Une étude publiée dans la revue Brain Research a examiné l'effet du chlorhydrate de tipiracil (TPI), un inhibiteur sélectif de la thymidine phosphorylase (TP), sur les lésions du tissu cérébral chez des rats soumis à une ischémie/reperfusion (I/R). La recherche, menée par des scientifiques de l'Université de Tokyo, a révélé que l'expression de la TP est augmentée dans les neurones en conditions d'I/R.
L'étude a impliqué 40 rats mâles adultes Sprague-Dawley, répartis en quatre groupes : témoin, contrôle I/R, I/R traité avec une faible dose de TPI (10 mg/kg), et I/R traité avec une forte dose de TPI (30 mg/kg). Le TPI a été administré par voie intrapéritonéale 30 minutes avant l'induction de la lésion I/R par occlusion de l'artère cérébrale moyenne pendant 2 heures, suivie de 24 heures de reperfusion.
Les résultats ont montré que le traitement par TPI réduisait significativement le volume de l'infarctus et améliorait les scores de déficit neurologique par rapport au groupe témoin I/R. Le groupe à forte dose de TPI a présenté une réduction de 45 % du volume de l'infarctus (p < 0,01) et une amélioration de 38 % des scores neurologiques (p < 0,05).
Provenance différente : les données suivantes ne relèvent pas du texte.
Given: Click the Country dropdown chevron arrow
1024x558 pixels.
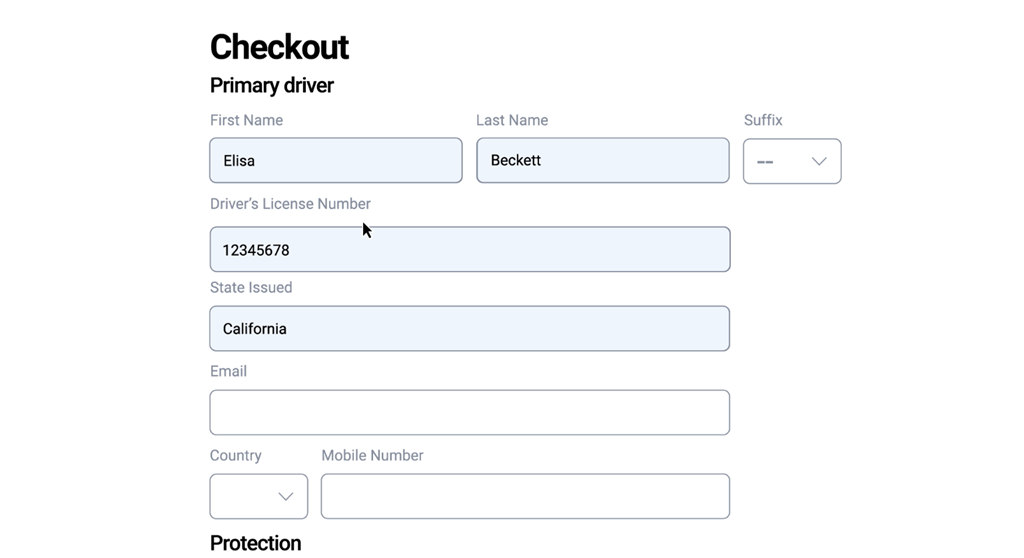Looking at the screenshot, I should tap(286, 496).
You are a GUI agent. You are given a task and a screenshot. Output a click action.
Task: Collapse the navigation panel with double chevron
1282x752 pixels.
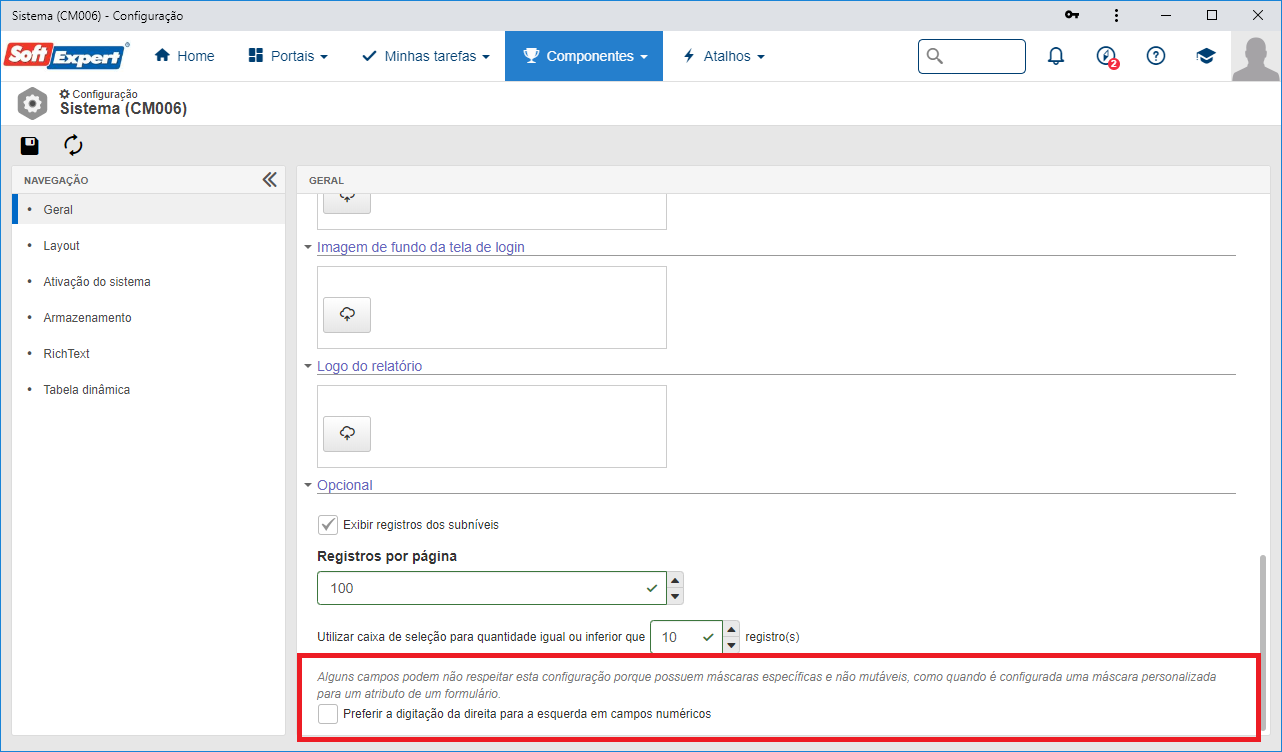click(269, 180)
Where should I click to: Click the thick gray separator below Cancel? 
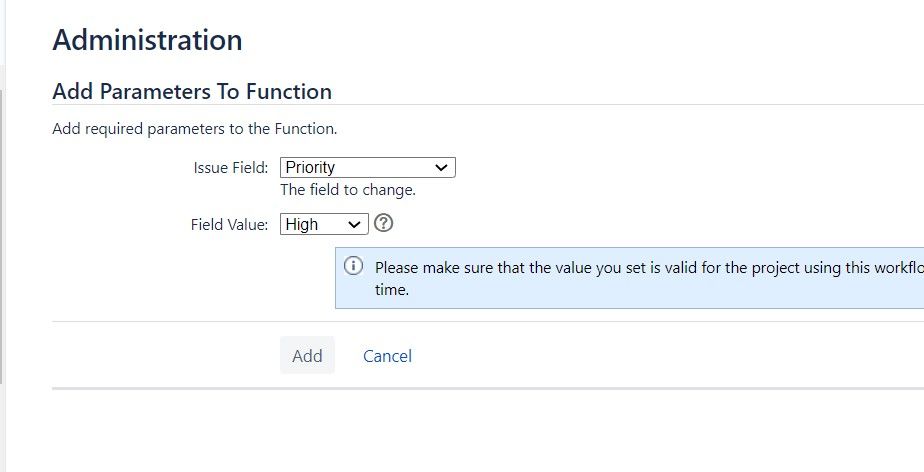pyautogui.click(x=488, y=388)
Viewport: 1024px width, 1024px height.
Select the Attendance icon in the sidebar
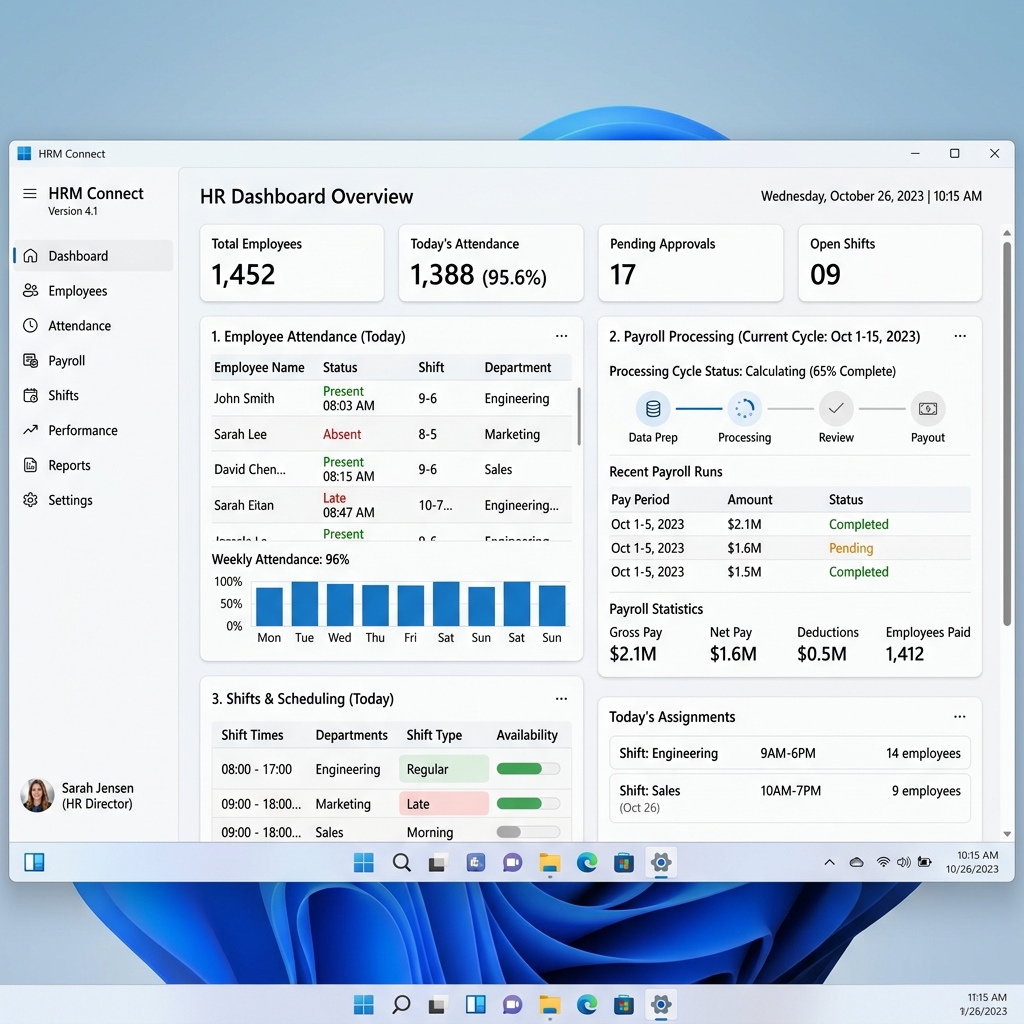click(33, 325)
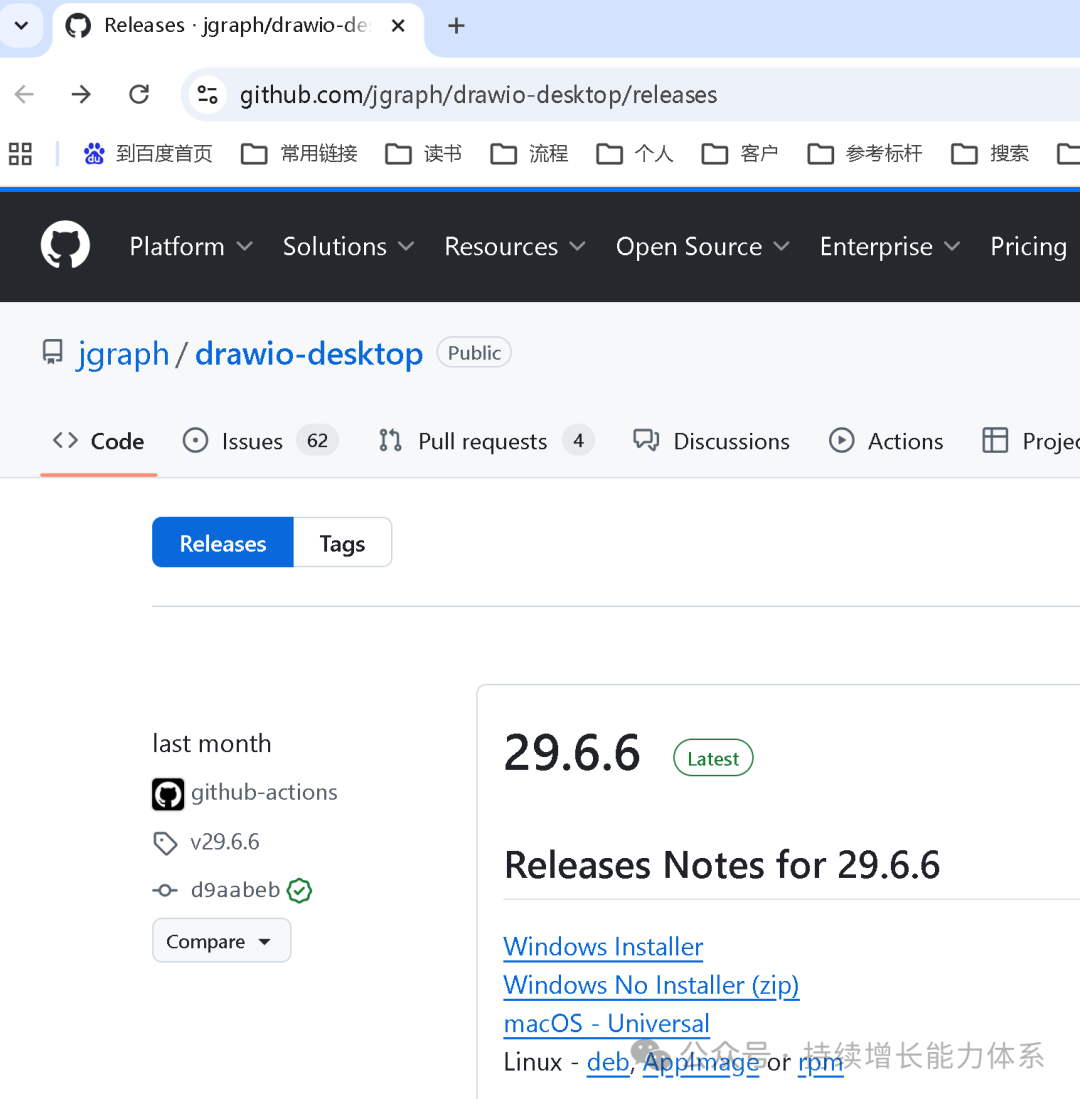Image resolution: width=1080 pixels, height=1099 pixels.
Task: Open the 到百度首页 bookmark
Action: point(149,153)
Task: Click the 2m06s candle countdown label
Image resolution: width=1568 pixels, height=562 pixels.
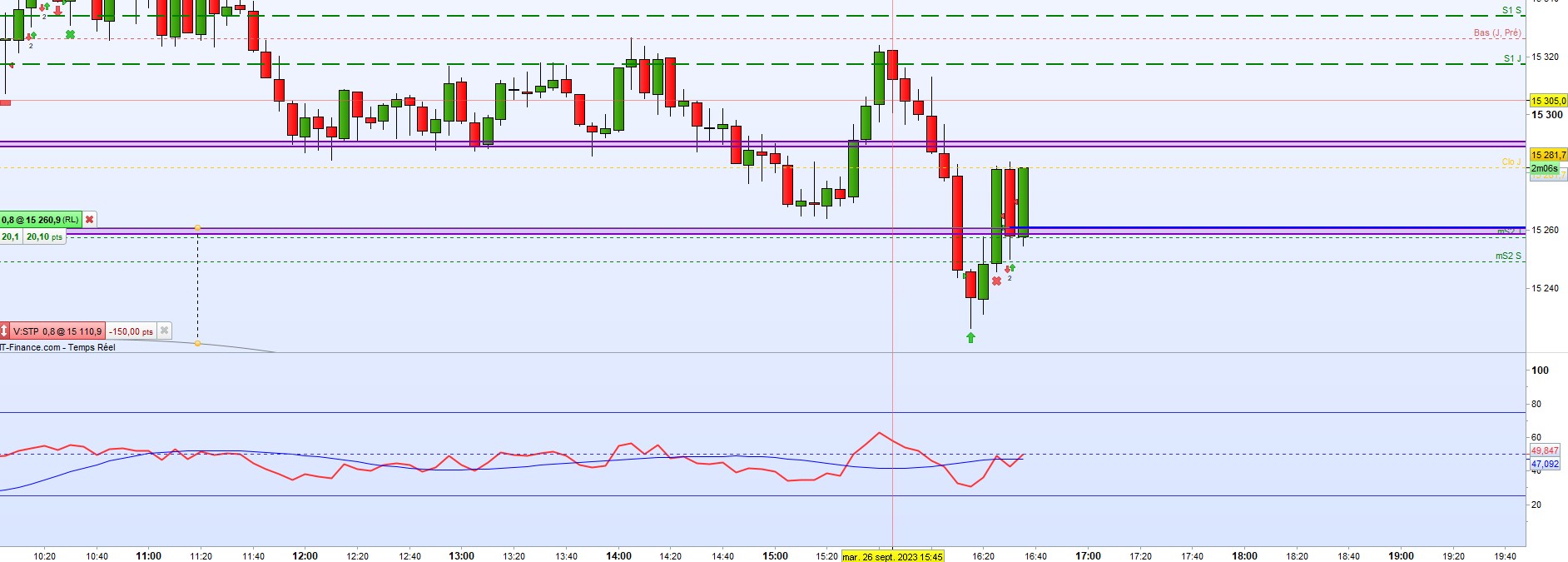Action: 1545,168
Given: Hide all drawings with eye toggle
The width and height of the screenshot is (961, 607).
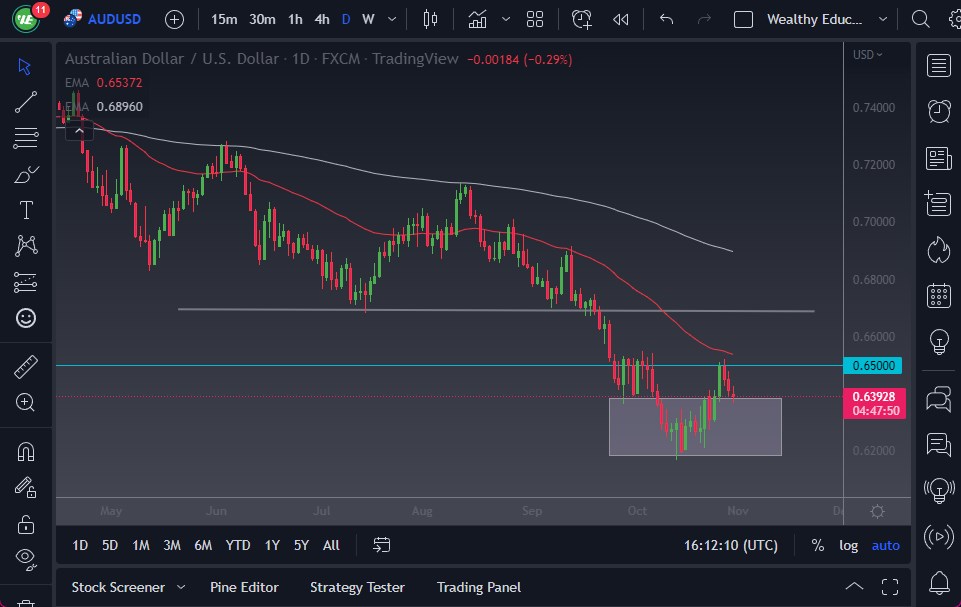Looking at the screenshot, I should click(x=25, y=556).
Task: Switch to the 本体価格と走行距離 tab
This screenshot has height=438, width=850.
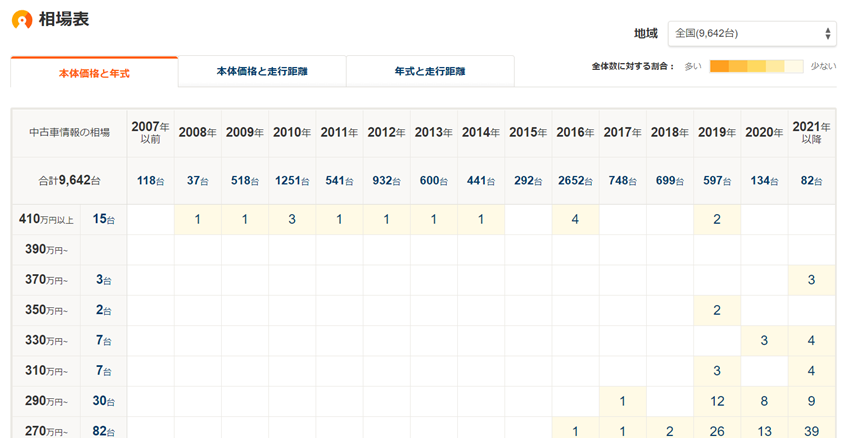Action: (262, 72)
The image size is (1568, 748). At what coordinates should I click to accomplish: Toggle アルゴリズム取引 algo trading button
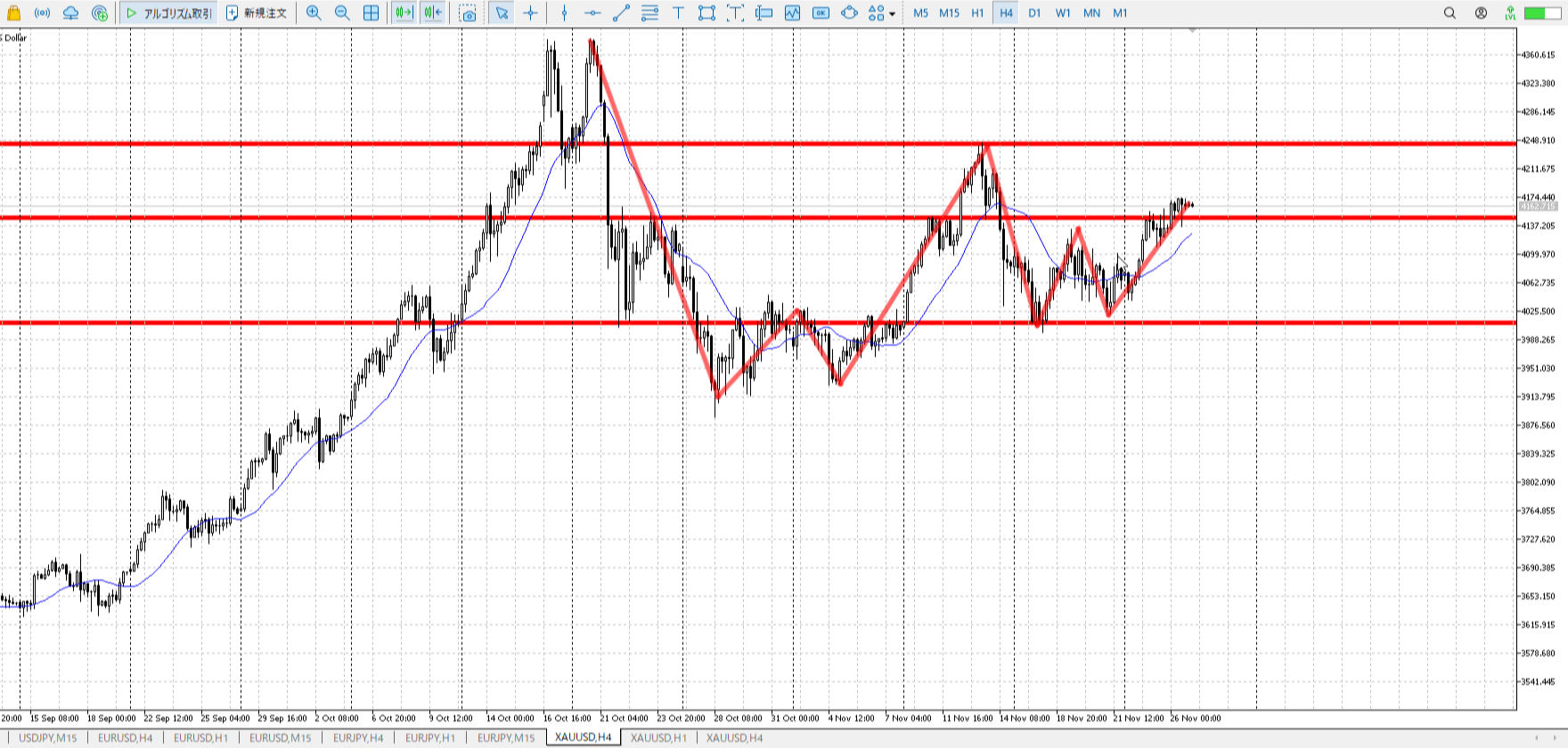pyautogui.click(x=168, y=12)
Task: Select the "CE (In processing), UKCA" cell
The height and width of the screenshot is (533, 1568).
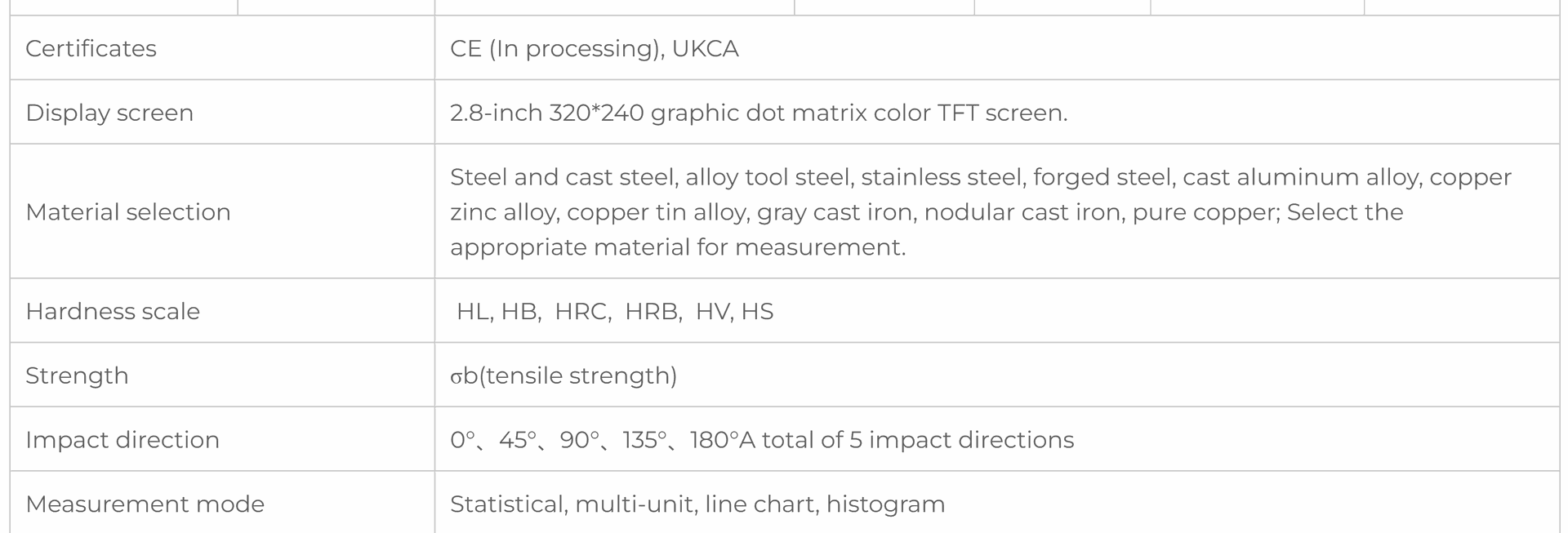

De plus, le TPI a diminué les marqueurs de stress oxydatif (niveaux de malondialdéhyde) et augmenté l'activité des enzymes antioxydantes (superoxyde dismutase et glutathion peroxydase).
Les chercheurs ont conclu que le TPI exerce des effets neuroprotecteurs contre les lésions I/R en inhibant l'activité de la TP, en réduisant le stress oxydatif et en supprimant l'apoptose. Ces résultats suggèrent que le TPI pourrait être un agent thérapeutique potentiel pour le traitement des AVC, bien que des études supplémentaires soient nécessaires pour confirmer son efficacité chez l'homme.